Data items
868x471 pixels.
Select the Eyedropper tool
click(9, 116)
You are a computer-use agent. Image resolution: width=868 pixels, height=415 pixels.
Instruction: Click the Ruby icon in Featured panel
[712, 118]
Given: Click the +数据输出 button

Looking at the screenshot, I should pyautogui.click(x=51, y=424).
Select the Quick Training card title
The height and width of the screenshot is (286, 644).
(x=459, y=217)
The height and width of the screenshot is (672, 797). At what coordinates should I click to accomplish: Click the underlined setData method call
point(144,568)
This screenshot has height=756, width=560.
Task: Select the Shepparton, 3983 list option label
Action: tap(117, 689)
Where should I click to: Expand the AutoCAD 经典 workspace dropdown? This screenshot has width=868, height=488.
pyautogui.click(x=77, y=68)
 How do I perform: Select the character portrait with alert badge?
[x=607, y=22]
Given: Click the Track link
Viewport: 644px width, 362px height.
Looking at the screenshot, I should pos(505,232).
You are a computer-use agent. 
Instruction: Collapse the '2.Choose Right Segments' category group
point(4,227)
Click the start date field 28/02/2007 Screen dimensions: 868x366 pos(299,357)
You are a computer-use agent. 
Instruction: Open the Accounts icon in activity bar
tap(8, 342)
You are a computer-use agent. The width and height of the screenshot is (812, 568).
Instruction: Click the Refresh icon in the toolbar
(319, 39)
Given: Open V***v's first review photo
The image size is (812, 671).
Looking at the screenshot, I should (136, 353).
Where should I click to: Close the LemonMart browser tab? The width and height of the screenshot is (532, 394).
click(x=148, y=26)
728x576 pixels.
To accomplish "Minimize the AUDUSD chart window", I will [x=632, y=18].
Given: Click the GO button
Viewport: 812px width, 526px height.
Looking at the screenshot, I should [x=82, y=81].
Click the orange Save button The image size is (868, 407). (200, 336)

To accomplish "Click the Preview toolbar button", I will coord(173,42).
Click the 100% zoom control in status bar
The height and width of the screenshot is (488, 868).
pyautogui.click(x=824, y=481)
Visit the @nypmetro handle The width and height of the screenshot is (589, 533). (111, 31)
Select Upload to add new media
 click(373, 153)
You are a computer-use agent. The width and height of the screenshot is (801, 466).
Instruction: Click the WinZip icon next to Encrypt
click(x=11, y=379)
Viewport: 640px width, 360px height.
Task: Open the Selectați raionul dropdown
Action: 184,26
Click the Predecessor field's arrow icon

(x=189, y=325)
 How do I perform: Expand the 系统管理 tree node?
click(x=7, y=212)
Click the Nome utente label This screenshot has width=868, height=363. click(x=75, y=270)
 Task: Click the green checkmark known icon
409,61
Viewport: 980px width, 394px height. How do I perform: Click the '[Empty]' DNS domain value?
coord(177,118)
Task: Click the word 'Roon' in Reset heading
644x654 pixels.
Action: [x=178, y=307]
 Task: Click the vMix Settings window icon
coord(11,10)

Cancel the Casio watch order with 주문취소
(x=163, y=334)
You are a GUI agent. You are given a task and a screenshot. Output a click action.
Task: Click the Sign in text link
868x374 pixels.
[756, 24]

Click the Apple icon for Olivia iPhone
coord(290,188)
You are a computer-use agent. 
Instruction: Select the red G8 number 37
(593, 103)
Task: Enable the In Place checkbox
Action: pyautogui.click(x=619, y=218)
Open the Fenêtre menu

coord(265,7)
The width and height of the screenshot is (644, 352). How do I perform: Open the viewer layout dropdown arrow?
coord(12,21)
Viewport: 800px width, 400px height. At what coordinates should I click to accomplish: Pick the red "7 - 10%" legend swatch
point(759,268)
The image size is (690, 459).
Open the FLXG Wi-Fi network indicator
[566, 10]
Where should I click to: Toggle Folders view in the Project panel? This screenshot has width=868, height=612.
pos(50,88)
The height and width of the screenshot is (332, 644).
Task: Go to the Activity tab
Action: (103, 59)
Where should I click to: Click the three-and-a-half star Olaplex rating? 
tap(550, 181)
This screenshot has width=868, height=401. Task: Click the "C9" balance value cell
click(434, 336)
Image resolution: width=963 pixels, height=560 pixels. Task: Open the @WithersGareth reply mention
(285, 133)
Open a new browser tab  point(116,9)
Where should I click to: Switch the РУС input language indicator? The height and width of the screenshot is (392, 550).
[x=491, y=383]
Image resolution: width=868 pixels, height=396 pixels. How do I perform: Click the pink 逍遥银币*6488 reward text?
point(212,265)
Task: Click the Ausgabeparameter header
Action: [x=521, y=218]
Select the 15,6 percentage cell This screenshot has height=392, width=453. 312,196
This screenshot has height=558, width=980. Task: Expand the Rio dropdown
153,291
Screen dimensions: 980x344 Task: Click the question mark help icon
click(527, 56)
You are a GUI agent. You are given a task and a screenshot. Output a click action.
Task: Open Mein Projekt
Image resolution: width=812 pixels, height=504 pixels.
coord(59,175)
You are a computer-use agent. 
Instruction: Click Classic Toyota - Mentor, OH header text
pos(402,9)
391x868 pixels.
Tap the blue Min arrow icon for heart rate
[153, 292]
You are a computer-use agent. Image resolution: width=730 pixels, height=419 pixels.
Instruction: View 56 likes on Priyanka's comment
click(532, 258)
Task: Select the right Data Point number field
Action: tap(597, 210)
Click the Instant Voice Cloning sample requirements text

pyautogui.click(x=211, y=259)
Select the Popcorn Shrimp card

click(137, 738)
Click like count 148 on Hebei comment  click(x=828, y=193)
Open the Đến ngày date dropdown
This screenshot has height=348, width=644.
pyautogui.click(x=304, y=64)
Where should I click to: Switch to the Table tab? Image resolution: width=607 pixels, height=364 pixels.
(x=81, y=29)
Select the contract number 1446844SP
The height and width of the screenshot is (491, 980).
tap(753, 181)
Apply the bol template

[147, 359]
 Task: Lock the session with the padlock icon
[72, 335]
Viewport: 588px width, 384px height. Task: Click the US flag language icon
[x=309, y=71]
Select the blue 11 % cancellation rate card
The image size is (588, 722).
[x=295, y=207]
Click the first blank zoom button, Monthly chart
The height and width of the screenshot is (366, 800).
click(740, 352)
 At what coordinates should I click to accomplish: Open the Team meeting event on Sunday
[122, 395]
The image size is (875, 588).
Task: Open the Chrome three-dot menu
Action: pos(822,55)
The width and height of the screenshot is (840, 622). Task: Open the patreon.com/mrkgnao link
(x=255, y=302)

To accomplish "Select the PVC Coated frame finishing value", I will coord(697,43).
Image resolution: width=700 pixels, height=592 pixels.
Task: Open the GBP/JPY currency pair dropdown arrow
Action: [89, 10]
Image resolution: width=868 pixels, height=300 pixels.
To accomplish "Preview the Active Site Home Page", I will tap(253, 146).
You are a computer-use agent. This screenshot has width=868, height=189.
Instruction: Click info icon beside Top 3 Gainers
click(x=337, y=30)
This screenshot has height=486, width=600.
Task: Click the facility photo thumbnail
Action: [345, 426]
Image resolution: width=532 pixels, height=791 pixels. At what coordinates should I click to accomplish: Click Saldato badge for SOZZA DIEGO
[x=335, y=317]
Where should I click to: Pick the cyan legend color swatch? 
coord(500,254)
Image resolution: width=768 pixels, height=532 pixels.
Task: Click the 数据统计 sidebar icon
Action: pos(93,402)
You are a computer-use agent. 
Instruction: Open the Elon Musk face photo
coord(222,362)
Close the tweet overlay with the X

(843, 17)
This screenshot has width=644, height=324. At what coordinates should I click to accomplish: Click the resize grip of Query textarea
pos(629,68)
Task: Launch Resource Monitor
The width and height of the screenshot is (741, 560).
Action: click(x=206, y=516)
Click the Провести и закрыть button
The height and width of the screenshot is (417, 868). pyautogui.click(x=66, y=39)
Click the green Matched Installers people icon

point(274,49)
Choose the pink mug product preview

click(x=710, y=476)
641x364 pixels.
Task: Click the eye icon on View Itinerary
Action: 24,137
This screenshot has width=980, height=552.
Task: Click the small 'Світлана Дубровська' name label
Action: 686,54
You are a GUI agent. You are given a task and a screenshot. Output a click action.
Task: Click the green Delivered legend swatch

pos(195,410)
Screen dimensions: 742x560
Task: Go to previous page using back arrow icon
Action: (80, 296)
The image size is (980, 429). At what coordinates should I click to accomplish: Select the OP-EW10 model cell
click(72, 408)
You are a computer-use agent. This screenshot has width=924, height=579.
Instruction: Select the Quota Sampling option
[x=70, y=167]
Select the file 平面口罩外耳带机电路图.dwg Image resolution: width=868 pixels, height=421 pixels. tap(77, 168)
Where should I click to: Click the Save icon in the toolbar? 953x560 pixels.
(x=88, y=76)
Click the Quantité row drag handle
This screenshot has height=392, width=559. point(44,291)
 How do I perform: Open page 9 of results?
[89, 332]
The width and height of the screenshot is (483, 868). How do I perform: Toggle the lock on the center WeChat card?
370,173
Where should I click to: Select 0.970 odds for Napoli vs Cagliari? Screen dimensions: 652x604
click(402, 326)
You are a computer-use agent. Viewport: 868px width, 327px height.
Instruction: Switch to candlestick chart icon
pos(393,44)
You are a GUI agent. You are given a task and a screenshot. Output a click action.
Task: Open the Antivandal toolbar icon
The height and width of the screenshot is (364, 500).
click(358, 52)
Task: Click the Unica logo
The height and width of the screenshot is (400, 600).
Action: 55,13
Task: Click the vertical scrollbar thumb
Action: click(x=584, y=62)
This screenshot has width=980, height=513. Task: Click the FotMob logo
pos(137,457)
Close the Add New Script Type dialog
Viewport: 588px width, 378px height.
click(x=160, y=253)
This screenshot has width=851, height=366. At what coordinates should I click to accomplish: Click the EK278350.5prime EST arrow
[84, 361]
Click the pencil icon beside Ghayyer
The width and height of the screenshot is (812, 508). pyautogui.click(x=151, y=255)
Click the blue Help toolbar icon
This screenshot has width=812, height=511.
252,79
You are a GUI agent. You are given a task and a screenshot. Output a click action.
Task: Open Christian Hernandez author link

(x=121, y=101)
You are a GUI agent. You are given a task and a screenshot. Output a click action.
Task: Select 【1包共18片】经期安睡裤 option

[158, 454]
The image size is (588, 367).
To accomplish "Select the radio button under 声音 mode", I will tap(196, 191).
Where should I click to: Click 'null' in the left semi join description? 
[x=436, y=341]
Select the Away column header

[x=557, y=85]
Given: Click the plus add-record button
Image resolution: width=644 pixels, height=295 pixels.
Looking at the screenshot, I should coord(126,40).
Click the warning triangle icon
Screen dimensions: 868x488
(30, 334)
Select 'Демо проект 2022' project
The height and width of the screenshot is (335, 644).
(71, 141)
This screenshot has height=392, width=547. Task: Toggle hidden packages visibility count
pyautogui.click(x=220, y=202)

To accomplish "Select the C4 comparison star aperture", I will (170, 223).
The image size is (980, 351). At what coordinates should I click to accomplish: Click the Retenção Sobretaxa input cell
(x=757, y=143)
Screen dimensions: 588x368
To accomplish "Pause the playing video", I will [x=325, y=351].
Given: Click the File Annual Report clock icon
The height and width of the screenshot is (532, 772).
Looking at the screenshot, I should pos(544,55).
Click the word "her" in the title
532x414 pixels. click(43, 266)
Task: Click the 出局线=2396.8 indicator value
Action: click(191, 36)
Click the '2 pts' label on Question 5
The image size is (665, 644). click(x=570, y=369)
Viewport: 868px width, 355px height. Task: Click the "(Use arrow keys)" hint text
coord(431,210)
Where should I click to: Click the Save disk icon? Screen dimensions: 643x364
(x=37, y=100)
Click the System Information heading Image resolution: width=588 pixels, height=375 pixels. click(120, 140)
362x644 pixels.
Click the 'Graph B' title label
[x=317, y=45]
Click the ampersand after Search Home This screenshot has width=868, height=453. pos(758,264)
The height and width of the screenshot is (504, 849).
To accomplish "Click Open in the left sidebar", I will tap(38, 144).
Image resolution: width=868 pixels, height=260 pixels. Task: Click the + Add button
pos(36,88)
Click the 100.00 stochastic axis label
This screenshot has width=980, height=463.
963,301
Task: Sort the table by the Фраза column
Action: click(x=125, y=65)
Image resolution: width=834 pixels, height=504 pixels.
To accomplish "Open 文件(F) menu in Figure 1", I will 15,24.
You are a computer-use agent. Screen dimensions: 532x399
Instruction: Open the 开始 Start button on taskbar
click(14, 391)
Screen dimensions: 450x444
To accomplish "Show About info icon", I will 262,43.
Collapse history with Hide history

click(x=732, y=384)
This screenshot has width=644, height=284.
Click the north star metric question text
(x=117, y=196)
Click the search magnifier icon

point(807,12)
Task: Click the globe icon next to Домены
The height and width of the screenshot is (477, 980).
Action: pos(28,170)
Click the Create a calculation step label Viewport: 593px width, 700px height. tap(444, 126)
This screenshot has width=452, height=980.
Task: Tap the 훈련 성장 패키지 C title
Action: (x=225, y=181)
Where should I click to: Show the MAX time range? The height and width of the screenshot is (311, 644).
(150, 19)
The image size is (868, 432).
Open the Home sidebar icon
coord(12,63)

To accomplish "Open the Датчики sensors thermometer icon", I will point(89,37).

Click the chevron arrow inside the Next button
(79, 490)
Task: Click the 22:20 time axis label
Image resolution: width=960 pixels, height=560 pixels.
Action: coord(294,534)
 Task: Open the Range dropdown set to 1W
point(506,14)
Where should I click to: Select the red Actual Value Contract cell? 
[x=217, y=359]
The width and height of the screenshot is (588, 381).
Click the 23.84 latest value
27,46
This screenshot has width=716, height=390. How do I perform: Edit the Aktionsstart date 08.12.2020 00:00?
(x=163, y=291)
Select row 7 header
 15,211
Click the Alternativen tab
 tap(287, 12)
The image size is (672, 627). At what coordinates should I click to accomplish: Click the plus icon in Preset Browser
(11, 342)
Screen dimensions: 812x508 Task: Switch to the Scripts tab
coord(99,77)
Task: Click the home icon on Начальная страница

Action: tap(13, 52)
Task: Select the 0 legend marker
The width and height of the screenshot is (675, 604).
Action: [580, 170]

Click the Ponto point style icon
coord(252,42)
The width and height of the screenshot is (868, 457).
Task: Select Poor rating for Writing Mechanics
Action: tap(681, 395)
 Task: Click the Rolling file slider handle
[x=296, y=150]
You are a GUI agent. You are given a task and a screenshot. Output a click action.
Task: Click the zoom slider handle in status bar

GOAL OF THE EXERCISE: Lines from the beginning of the data above through the line containing "Given: Click the Track link" are to be returned exactly, and no others.

RESPONSE BOX:
868x471 pixels.
Select the Eyedropper tool
click(9, 116)
You are a computer-use agent. Image resolution: width=868 pixels, height=415 pixels.
Instruction: Click the Ruby icon in Featured panel
[712, 118]
Given: Click the +数据输出 button

Looking at the screenshot, I should pyautogui.click(x=51, y=424).
Select the Quick Training card title
The height and width of the screenshot is (286, 644).
(x=459, y=217)
The height and width of the screenshot is (672, 797). At what coordinates should I click to accomplish: Click the underlined setData method call
point(144,568)
This screenshot has height=756, width=560.
Task: Select the Shepparton, 3983 list option label
Action: tap(117, 689)
Where should I click to: Expand the AutoCAD 经典 workspace dropdown? This screenshot has width=868, height=488.
pyautogui.click(x=77, y=68)
 How do I perform: Select the character portrait with alert badge?
[x=607, y=22]
Given: Click the Track link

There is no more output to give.